EXERCISE BRIEF> From the NVMe polling patch thread below, extract the passage that begins with the words "Fri Dec 21 13:59:42" and ends after the words "not the reason.".

[SRU X] [PATCH 0/1] NVMe polling on timeout

Fri Dec 21 13:59:42 UTC 2018

On 12/7/18 10:28 PM, Guilherme G. Piccoli wrote:
> BugLink: https://launchpad.net/bugs/1807393
>
>
> [Impact]
>
> * NVMe controllers potentially could miss to send an interrupt, specially
> due to bugs in virtual devices(which are common those days - qemu has its
> own NVMe virtual device, so does AWS). This would be a difficult to
> debug situation, because NVMe driver only reports the request timeout,
> not the reason.
>
> * The upstream patch proposed to SRU here was designed to provide more
> information in these cases, by pro-actively polling the CQEs on request
> timeouts, to check if the specific request was completed and some issue
> (probably a missed interrupt) prevented the driver to notice, or if the
> request really wasn't completed, which indicates more severe issues.
>
> * Although quite useful for debugging, this patch could help to mitigate
> issues in cloud environments like AWS, in case we may have jitter in
> request completion and the i/o timeout was set to low values, or even
> in case of atypical bugs in the virtual NVMe controller. With this patch,
> if polling succeeds the NVMe driver will continue working instead of
> trying a reset controller procedure, which may lead to fails in the
> rootfs - refer to https://launchpad.net/bugs/1788035.
>
>
> [Test Case]
>
> * It's a bit tricky to artificially create a situation of missed
> interrupt; one idea was to implement a small hack in the NVMe qemu
> virtual device that given a trigger in guest kernel, will induce the
> virtual device to skip an interrupt. The hack patch is present in a
> Launchpad comment, along with instructions to reproduce.
>
>
> [Regression Potential]
>
> * There are no clear risks in adding such polling mechanism to the NVMe driver;
> one bad thing that was neverreported but could happen with this patch is the
> device could be in a bad state IRQ-wise that a reset would fix, but
> the patch could cause all requests to be completed via polling, which
> prevents the adapter reset. This is however a very hypothetical situation,
> which would also happen in the mainline kernel (since it has the patch).

Hi Guilherme,

Have we run any I/O stressing test to make sure it didn't introduce at
least a easily triggered regression?

Thanks,

Kleber

>
>
> Keith Busch (1):
>   nvme/pci: Poll CQ on timeout
>
>  drivers/nvme/host/pci.c | 21 ++++++++++++++++++---
>  1 file changed, 18 insertions(+), 3 deletions(-)
>

DATA ENTRIES>
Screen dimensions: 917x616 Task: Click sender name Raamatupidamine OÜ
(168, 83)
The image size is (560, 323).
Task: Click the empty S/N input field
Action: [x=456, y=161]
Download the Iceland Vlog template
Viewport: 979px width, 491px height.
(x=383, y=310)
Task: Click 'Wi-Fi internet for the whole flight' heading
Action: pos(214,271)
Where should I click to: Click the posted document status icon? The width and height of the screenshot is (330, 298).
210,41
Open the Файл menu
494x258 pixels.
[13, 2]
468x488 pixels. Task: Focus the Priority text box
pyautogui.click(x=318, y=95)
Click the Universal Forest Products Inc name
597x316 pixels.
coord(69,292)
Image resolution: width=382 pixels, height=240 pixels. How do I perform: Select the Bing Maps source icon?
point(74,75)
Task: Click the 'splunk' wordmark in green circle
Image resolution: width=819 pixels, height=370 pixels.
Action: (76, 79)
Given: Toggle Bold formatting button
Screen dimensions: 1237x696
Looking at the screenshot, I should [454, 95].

RESULT OF THE TASK>
Fri Dec 21 13:59:42 UTC 2018

On 12/7/18 10:28 PM, Guilherme G. Piccoli wrote:
> BugLink: https://launchpad.net/bugs/1807393
>
>
> [Impact]
>
> * NVMe controllers potentially could miss to send an interrupt, specially
> due to bugs in virtual devices(which are common those days - qemu has its
> own NVMe virtual device, so does AWS). This would be a difficult to
> debug situation, because NVMe driver only reports the request timeout,
> not the reason.